══ Texte proposé
Arrêt du 18 janvier 2016

Cour de droit pénal

Composition
M. et Mmes les Juge fédéraux Denys, Président,
Jacquemoud-Rossari et Jametti.
Greffière : Mme Paquier-Boinay.

Participants à la procédure
X.________, représentée par Me Anna Sergueeva, avocate,
recourante,

contre

1. Ministère public de la République et canton de Genève, route de Chancy 6B,
1213 Petit-Lancy,
2. A.________, représenté par Me Boris Lachat, avocat,
intimés.

Objet
Diffamation,

recours contre l'arrêt de la Cour de justice de la République et canton de
Genève, Chambre pénale d'appel et de révision, du 10 novembre 2014.

Faits :

A. 
Par jugement du 26 février 2014, le Tribunal de police genevois a reconnu
X.________ coupable de diffamation et l'a condamnée à une peine pécuniaire de
100 jours-amende à 60 fr. avec sursis pendant 3 ans; elle l'a par ailleurs
condamnée à verser à A.________ la somme de 2000 fr. à titre de réparation du
tort moral.

B. 
Les faits à l'origine de cette condamnation sont en substance les suivants.
Les 26 mars 2011 et 14 décembre 2012, A.________, ancien employé d'un service
chargé de la protection de la jeunesse, a porté plainte pénale contre
X.________, présidente d'une association, pour atteinte à l'honneur. Il lui
reproche d'avoir, en date du 22 mars 2011, adressé à B.________, alors
conseiller d'Etat, ainsi qu'à une collaboratrice de son département,
C.________, un courrier électronique dans lequel elle mentionne qu'une
dénonciation a été déposée, en France en août 2009, contre A.________ pour "
complicité de pédophilie ". Dans le cadre de la même plainte, il l'accuse
d'avoir, le 24 mars 2011 à l'occasion d'un entretien téléphonique, déclaré à
D.________, à l'époque collaboratrice dans le même service, qui lui proposait
de s'entretenir avec A.________, qu'elle ne souhaitait pas parler à un
pédophile.
════
Exercice rédactionnel 1:
Recopiez le passage de l'arrêt qui commence par « recours contre l'arrêt » et se poursuit jusqu'à « tort moral. ».
Exercice rédactionnel 2:
Relevez, dans l'ordre où elles figurent, toutes les dates complètes (jour, mois et année) mentionnées dans l'arrêt.
Exercice rédactionnel 3:
Rédigez la suite de l'arrêt à partir de la dernière phrase reproduite.
Les données qui suivent sont sans rapport avec l'arrêt.
══ Données fournies
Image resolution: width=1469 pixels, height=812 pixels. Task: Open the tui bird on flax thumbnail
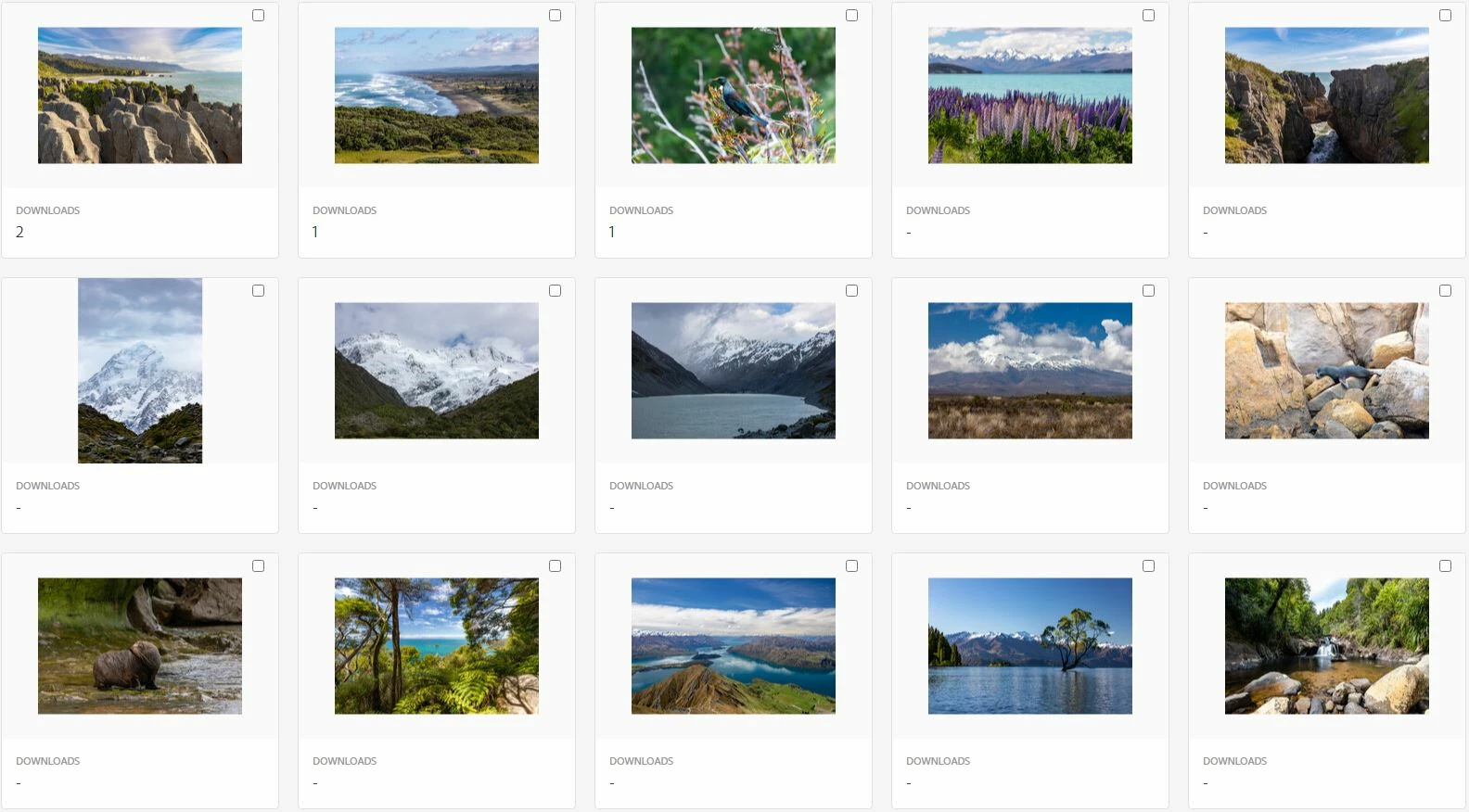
════
Résultat final 1:
recours contre l'arrêt de la Cour de justice de la République et canton de
Genève, Chambre pénale d'appel et de révision, du 10 novembre 2014.

Faits :

A. 
Par jugement du 26 février 2014, le Tribunal de police genevois a reconnu
X.________ coupable de diffamation et l'a condamnée à une peine pécuniaire de
100 jours-amende à 60 fr. avec sursis pendant 3 ans; elle l'a par ailleurs
condamnée à verser à A.________ la somme de 2000 fr. à titre de réparation du
tort moral.

Résultat final 2:
18 janvier 2016
10 novembre 2014
26 février 2014
26 mars 2011
14 décembre 2012
22 mars 2011
24 mars 2011

Résultat final 3:
C. 
Par arrêt du 10 novembre 2014, la Chambre pénale d'appel et de révision de la
Cour de justice genevoise a rejeté l'appel et l'appel joint formés par
X.________ respectivement A.________ contre le jugement du Tribunal de police.

D. 
X.________ forme un recours en matière pénale contre l'arrêt de la Cour de
Justice. Elle conclut, avec suite de frais, à son acquittement, à la
constatation que les propos litigieux sont couverts par les preuves
libératoires, à ce qu'il soit constaté que la cour cantonale n'était pas
habilitée à écarter du dossier les déclarations du témoin E.________ devant le
Tribunal de police, à ce que A.________ soit débouté de l'intégralité de ses
prétentions civiles. Subsidiairement, elle conclut au renvoi de la cause à
l'autorité cantonale pour qu'elle statue à nouveau. En tout état de cause, elle
conclut à ce qu'il soit constaté que la cour cantonale a violé l'art. 141 al. 5
CPP faute de constitution d'un dossier séparé pour une pièce illicite, dont
elle demande la destruction. Elle sollicite en outre l'assistance judiciaire.

Considérant en droit :

1.

1.1. Dans le contexte du courrier électronique adressé à B.________, la
recourante reproche en premier lieu à la cour cantonale une violation de l'art.
173 ch. 2 CP. Elle soutient que la cour cantonale a violé cette disposition en
considérant qu'elle n'avait pas apporté la preuve de la vérité. Elle fait
valoir que la cour cantonale n'a pas examiné la question de savoir si la
dénonciation évoquée par la recourante avait bien existé.
Se rend coupable de diffamation au sens de l'art. 173 ch. 1 CP celui qui, en
s'adressant à un tiers, aura accusé une personne ou aura jeté sur elle le
soupçon de tenir une conduite contraire à l'honneur, ou de tout autre fait
propre à porter atteinte à sa considération ou encore aura propagé une telle
accusation ou un tel soupçon. En vertu de l'art. 173 ch. 2 CP, l'inculpé
n'encourra aucune peine s'il prouve que les allégations qu'il a articulées ou
propagées sont conformes à la vérité ou qu'il avait des raisons sérieuses de
les tenir de bonne foi pour vraies.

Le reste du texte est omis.